Ideatax

Pasal 7 ayat (1) Undang-undang Pajak Pertambahan Nilai sebagaimana telah diubah dengan Undang-Undang Harmonisasi Peraturan Perpajakan mengatur bahwa tarif pajak pertambahan nilai sebesar 12% berlaku paling lambat tanggal 1 Januari 2025.


Dalam keterangan pers sebelumnya (KT-03/2024) Menteri Keuangan pun menyebutkan bahwa kenaikan tarif PPN dari 11% menjadi 12% pada Januari 2025 berlaku untuk seluruh barang dan jasa yang selama ini dikenakan tarif 11% kecuali beberapa jenis barang dan merupakan kebutuhan masyarakat banyak seperti minyak goreng curah, tepung terigu dan gula industri.
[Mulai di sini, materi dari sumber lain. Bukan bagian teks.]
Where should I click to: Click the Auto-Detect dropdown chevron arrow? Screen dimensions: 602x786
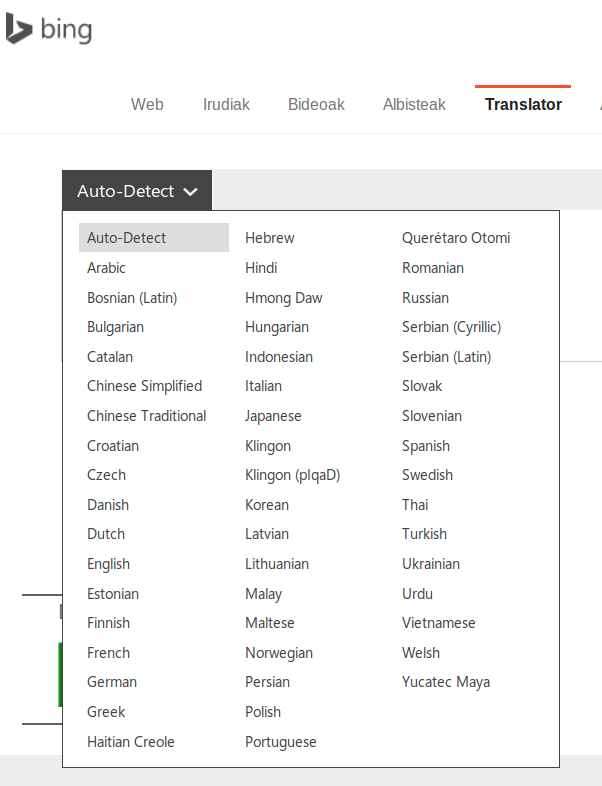tap(191, 192)
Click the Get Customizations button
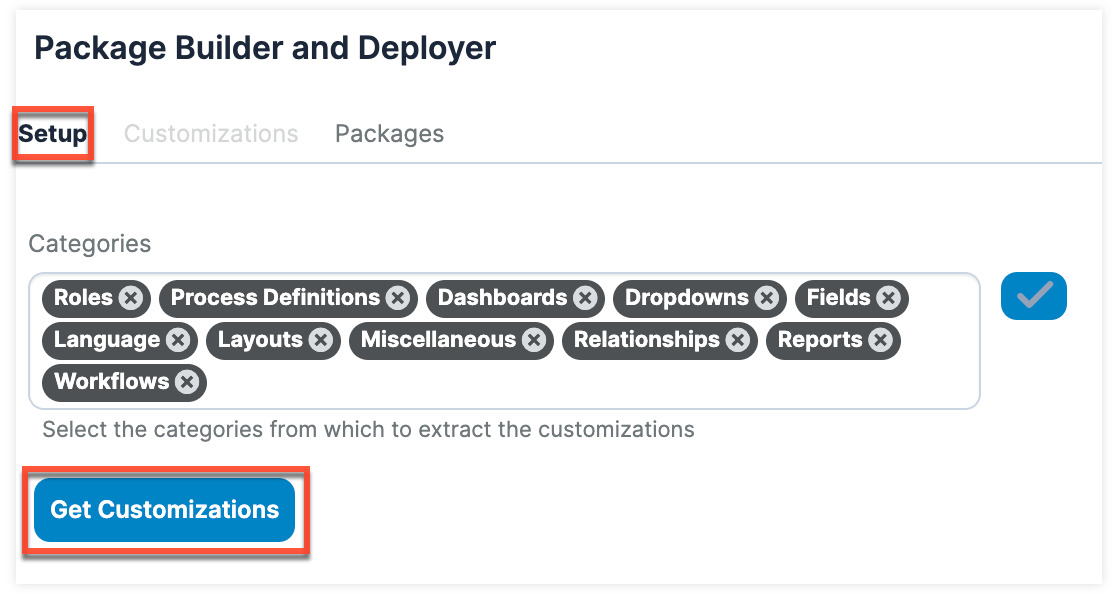 click(165, 510)
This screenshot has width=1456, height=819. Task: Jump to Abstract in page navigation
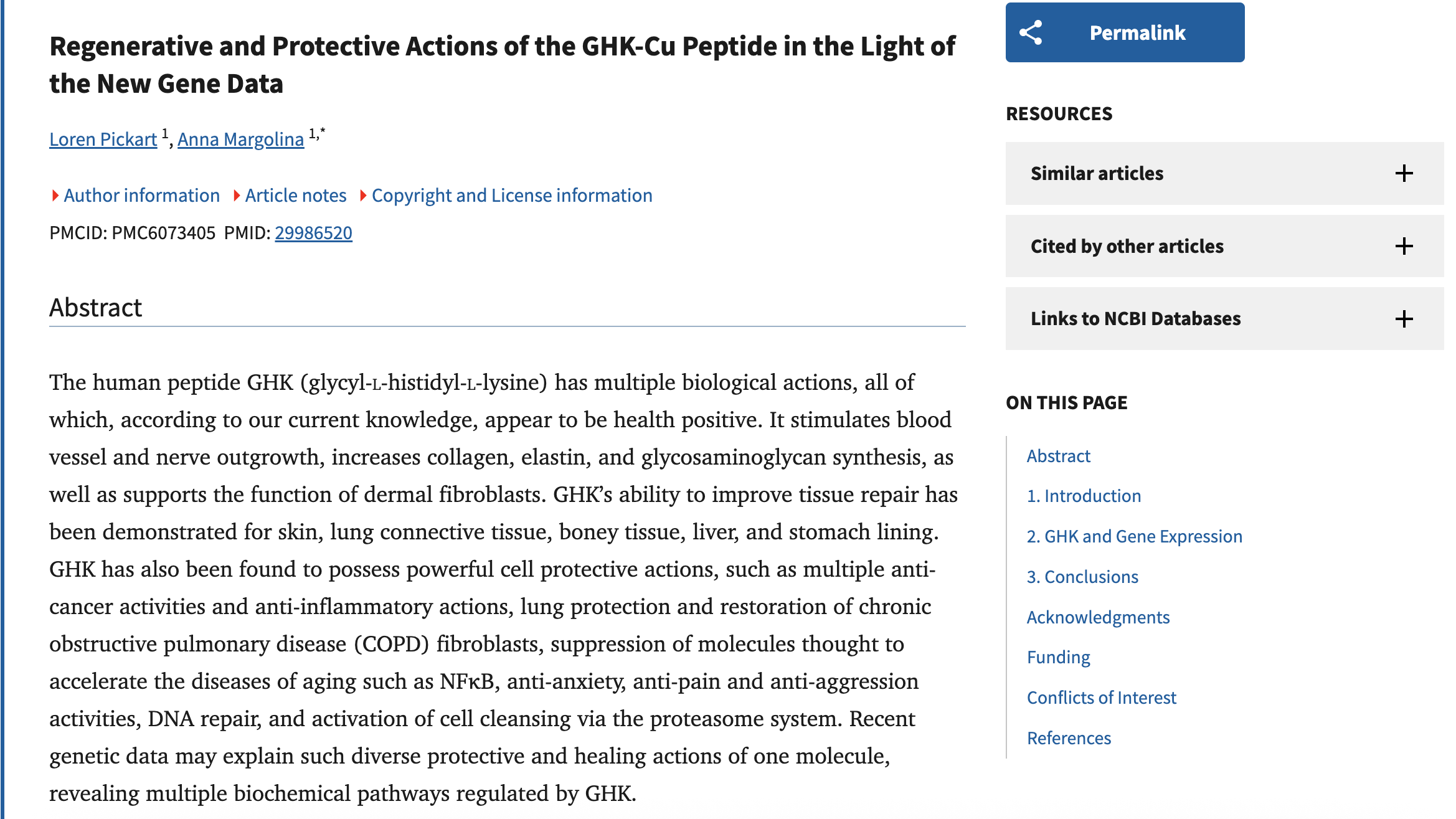[1058, 456]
Gelombang protes pun berdatangan. Masyarakat menilai bahwa kenaikan tarif PPN menjadi 12% akan membebani masyarakat kelas menengah kebawah. Selain itu, muncul kekhawatiran bahwa kenaikan tarif PPN tersebut akan memperlambat laju pertumbuhan ekonomi ditengah ketidakpastian global.


Seolah peka dengan kondisi, pemerintah mengumumkan paket kebijakan pada tanggal 31 Desember 2024. Melalui kesempatan itu, Presiden Prabowo Subianto mengumumkan secara langsung kenaikan PPN menjadi 12% hanya berlaku untuk barang-barang mewah. Sedangkan untuk barang-barang yang selama ini dikenakan PPN sebesar 11% tidak mengalami kenaikan tarif.


Kebijakan Presiden tersebut lantas diejawantahkan menjadi Peraturan Menteri Keuangan Nomor 131 tahun 2024 tentang Perlakuan Pajak Pertambahan Nilai atas Impor Barang Kena Pajak, Penyerahan Barang Kena Pajak, Penyerahan Jasa Kena Pajak, Pemanfaatan Barang Kena Pajak Tidak Berwujud dari Luar Daerah Pabean di Dalam Daerah Pabean, dan Pemanfaatan Jasa Kena Pajak dari Luar Daerah Pabean di Dalam Daerah Pabean.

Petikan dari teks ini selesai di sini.